Stored items
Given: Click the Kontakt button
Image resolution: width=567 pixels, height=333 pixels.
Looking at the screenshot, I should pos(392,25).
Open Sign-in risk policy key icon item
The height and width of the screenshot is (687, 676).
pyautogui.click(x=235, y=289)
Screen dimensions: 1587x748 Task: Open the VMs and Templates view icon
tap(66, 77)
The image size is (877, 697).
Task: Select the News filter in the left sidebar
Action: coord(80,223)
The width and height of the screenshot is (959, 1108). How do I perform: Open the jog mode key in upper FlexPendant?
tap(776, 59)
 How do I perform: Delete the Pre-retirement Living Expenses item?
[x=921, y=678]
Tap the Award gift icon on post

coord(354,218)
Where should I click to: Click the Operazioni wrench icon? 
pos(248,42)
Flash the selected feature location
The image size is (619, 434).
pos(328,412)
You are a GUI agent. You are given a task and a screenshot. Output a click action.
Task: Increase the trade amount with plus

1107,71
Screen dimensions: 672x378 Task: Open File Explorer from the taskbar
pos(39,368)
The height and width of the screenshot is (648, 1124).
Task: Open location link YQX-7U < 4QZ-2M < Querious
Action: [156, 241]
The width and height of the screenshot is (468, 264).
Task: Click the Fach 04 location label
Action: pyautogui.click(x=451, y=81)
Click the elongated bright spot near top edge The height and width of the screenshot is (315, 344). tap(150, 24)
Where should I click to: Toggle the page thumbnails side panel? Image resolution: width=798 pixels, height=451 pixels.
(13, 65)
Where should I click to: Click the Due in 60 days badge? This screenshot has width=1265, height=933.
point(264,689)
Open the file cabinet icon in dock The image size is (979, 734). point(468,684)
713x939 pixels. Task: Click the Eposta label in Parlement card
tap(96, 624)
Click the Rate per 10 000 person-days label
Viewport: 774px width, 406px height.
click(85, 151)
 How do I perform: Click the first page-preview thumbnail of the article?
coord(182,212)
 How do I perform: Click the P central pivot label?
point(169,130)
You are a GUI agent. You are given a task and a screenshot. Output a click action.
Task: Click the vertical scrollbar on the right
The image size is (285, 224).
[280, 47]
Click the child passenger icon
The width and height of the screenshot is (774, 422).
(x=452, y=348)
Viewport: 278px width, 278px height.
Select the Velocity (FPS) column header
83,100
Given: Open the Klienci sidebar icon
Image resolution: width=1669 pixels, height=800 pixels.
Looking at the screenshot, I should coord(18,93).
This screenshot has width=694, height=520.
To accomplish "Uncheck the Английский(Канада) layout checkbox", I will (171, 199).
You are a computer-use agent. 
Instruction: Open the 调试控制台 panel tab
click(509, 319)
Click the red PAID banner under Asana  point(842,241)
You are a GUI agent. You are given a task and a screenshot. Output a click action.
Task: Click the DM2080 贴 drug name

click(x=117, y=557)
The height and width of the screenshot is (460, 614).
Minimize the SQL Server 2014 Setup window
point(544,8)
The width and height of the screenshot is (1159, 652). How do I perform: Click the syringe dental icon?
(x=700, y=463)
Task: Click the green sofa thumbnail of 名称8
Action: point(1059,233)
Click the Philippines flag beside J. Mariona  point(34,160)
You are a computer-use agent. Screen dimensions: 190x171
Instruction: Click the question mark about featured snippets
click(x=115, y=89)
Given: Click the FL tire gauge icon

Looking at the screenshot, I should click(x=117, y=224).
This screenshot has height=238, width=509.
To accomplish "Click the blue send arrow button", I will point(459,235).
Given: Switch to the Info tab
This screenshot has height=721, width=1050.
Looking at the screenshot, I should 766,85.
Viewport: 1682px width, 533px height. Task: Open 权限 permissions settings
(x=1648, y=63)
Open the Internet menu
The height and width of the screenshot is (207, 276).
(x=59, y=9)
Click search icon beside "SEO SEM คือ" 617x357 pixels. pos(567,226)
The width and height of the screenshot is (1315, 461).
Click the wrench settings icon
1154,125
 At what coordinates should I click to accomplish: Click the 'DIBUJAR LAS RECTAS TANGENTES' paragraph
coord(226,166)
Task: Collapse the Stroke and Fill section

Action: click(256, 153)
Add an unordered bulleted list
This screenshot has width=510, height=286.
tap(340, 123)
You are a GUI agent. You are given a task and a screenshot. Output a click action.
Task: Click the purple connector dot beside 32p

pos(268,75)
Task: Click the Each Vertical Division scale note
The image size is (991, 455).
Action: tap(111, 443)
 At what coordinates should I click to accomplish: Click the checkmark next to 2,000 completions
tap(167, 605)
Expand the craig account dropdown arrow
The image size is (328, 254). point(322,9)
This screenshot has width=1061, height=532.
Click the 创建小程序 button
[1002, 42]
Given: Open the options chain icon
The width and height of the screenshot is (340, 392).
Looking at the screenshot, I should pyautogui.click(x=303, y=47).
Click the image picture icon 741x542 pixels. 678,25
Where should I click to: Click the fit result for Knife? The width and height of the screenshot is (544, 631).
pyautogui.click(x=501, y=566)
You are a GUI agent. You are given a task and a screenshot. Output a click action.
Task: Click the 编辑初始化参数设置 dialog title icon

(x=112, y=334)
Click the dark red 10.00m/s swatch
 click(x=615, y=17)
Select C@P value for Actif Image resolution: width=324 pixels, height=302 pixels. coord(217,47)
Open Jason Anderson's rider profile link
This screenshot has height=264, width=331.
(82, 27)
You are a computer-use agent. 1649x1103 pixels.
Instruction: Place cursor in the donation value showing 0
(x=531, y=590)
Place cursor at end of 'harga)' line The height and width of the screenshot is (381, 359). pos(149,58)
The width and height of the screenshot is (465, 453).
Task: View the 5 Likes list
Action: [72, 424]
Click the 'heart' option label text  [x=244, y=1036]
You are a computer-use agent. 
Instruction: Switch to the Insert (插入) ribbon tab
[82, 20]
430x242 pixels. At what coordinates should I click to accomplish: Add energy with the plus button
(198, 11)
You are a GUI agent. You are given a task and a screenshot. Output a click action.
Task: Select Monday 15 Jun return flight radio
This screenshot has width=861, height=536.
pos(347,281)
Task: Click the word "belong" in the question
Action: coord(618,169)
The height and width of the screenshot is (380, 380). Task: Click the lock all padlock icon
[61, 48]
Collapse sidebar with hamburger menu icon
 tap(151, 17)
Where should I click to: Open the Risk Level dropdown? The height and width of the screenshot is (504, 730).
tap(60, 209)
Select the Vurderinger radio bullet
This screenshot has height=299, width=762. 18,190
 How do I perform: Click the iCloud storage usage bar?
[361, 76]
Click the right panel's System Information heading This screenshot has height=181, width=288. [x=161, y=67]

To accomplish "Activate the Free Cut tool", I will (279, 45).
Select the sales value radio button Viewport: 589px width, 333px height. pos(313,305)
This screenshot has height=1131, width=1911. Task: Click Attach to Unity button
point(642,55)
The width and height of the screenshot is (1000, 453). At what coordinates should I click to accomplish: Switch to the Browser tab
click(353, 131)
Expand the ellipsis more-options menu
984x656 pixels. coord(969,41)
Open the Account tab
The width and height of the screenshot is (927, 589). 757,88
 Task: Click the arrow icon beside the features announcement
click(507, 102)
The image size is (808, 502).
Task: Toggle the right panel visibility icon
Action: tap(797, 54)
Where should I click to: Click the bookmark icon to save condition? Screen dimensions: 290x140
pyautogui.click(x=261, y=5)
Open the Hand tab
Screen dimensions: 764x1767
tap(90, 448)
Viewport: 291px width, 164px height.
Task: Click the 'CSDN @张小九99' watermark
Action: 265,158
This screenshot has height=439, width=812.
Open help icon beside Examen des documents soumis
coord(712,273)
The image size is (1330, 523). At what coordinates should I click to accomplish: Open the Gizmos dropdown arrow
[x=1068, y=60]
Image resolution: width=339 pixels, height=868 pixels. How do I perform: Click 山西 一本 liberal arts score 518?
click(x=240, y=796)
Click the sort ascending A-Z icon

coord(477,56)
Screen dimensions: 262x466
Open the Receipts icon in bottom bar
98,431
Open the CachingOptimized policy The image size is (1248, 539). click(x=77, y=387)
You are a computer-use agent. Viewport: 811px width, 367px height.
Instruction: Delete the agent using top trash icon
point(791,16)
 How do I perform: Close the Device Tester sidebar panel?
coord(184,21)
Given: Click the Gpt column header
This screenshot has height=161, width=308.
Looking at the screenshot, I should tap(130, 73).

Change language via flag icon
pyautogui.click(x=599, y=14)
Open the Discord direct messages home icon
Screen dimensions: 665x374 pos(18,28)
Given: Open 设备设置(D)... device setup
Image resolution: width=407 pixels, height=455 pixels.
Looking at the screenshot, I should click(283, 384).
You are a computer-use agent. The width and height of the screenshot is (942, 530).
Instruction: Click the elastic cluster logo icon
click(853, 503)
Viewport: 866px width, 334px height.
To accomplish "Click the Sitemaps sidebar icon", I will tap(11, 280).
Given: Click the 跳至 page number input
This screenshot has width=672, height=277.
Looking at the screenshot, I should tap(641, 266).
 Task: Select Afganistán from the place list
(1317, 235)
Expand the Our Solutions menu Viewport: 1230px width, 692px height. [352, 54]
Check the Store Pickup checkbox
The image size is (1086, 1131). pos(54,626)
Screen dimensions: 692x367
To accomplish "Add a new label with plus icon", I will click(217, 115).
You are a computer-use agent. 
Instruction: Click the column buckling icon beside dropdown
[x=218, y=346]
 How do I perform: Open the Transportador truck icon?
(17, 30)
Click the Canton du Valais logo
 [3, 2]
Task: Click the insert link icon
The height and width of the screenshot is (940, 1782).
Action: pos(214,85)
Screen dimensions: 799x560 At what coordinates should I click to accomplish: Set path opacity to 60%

# [Problem description]
Which lines in the records above contain the string "computer"? Copy them.

# [Output]
You are a computer-use agent. 
You are a computer-use agent. Screen dimensions: 190x171
You are a computer-use agent. 1649x1103 pixels.
You are a computer-use agent. 
You are a computer-use agent. Viewport: 811px width, 367px height.
You are a computer-use agent. The width and height of the screenshot is (942, 530).
You are a computer-use agent. 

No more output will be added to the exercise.